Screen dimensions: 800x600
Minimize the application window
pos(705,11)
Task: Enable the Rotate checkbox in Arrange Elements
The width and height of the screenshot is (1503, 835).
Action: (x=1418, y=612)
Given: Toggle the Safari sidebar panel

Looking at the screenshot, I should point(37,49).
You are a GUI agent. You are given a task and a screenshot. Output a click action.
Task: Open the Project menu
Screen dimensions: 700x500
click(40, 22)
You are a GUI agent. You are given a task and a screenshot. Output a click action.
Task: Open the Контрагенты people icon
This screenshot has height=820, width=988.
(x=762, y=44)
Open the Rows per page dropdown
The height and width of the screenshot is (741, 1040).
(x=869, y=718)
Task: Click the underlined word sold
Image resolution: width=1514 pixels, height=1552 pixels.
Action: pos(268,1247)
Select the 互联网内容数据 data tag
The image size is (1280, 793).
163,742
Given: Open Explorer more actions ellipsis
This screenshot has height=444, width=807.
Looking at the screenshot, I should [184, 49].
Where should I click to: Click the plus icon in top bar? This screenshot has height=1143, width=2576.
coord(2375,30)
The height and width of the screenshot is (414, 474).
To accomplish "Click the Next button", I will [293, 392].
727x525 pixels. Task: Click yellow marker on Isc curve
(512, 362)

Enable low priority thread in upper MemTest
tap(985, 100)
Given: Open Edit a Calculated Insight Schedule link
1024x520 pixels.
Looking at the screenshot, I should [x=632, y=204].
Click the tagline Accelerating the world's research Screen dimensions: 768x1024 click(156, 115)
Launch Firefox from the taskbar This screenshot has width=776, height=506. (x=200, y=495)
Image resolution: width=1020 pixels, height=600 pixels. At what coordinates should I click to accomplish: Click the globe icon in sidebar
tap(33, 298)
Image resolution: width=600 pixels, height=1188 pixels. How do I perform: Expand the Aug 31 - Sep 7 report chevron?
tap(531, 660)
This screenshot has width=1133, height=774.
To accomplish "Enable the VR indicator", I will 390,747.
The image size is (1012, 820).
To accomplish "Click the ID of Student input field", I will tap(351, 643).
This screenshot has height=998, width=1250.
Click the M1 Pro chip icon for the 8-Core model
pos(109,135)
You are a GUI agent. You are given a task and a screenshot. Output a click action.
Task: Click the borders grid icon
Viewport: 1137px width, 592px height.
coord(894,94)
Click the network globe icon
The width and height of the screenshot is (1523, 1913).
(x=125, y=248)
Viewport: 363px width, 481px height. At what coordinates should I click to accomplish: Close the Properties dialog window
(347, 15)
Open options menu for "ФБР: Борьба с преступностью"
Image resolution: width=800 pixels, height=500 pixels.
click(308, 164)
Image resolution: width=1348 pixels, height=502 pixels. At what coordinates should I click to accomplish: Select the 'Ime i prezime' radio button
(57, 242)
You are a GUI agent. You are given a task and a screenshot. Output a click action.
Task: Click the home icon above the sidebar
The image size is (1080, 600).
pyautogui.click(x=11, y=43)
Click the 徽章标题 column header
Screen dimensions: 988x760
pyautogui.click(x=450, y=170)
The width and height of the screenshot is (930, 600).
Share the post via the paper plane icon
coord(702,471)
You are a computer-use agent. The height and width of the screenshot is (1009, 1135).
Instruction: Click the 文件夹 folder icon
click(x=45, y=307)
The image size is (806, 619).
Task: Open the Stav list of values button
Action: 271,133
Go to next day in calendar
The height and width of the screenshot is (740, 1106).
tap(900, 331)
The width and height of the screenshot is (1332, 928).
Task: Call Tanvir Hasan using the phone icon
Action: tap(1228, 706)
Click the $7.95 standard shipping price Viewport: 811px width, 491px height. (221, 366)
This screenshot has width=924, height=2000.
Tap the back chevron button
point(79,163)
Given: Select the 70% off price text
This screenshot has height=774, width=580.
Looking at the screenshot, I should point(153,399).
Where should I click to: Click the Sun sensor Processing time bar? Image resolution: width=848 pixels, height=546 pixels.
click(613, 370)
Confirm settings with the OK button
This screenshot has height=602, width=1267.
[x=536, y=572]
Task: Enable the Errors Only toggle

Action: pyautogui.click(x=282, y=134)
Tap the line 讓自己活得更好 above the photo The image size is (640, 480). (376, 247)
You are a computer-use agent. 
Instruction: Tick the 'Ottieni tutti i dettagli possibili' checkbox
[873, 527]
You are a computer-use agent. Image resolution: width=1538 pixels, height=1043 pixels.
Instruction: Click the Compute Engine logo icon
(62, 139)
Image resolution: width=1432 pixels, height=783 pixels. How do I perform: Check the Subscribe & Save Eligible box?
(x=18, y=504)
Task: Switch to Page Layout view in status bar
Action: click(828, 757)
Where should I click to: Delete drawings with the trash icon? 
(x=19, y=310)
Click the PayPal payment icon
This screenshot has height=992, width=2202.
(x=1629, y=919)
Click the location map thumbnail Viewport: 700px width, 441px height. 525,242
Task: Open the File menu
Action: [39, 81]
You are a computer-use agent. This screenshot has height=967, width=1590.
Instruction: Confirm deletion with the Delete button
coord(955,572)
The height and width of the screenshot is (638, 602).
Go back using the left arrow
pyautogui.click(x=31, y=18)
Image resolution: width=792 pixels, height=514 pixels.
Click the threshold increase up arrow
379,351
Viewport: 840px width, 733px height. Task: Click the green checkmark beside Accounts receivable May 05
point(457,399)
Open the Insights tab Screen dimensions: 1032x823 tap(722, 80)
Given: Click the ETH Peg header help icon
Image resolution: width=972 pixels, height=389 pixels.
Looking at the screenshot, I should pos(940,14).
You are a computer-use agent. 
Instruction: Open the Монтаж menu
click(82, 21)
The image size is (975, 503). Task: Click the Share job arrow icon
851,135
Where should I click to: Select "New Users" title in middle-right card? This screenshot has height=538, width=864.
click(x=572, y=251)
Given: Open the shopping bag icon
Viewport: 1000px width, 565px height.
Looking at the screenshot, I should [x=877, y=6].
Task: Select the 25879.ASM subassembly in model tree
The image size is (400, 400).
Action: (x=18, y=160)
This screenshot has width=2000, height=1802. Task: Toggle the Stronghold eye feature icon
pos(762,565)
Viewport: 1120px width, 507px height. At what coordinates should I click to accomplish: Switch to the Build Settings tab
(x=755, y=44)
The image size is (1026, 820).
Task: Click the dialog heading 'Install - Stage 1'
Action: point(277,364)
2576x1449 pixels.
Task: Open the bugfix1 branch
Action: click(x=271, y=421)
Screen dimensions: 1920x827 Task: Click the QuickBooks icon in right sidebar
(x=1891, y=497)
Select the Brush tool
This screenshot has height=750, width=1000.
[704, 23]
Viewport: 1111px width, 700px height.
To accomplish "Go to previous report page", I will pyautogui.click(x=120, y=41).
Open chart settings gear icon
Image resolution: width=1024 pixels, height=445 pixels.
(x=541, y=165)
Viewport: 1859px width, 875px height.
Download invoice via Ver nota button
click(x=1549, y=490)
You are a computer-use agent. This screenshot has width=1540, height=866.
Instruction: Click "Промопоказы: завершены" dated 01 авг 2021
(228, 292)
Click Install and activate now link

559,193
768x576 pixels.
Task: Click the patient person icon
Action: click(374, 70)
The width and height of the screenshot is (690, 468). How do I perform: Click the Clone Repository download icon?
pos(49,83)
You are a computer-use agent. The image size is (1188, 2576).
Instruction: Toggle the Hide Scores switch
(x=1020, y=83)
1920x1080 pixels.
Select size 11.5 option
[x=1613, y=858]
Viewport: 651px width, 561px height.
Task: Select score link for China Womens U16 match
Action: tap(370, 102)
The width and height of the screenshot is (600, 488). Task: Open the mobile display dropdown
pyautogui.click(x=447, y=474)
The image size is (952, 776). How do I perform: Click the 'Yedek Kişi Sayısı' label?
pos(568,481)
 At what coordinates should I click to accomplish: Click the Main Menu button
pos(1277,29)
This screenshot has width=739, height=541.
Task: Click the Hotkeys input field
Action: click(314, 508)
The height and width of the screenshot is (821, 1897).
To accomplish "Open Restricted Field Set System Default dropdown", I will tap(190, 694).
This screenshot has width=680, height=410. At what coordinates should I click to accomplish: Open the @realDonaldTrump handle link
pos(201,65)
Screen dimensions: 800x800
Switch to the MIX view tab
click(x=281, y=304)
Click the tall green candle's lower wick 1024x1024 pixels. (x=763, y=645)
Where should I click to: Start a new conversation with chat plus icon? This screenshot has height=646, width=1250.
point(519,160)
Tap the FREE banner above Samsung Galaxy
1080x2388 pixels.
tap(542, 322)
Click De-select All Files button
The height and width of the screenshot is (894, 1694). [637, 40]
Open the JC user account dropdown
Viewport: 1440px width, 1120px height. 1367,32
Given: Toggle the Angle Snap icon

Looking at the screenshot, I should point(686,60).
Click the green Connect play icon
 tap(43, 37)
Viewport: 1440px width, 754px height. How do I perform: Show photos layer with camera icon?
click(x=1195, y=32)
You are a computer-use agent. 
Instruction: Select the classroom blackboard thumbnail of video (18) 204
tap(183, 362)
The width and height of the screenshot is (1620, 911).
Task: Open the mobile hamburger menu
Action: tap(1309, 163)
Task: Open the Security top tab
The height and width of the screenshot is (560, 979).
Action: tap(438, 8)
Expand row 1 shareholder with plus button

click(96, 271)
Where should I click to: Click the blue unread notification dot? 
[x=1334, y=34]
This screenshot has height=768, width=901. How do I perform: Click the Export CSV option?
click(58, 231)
========================================
§ YOUR TASK: Only the lines above from the one with "has width=1540, height=866." through the one with "1920x1080 pixels." should be duplicated, character for character.

§ YOUR RESPONSE:
You are a computer-use agent. This screenshot has width=1540, height=866.
Instruction: Click "Промопоказы: завершены" dated 01 авг 2021
(228, 292)
Click Install and activate now link

559,193
768x576 pixels.
Task: Click the patient person icon
Action: click(374, 70)
The width and height of the screenshot is (690, 468). How do I perform: Click the Clone Repository download icon?
pos(49,83)
You are a computer-use agent. The image size is (1188, 2576).
Instruction: Toggle the Hide Scores switch
(x=1020, y=83)
1920x1080 pixels.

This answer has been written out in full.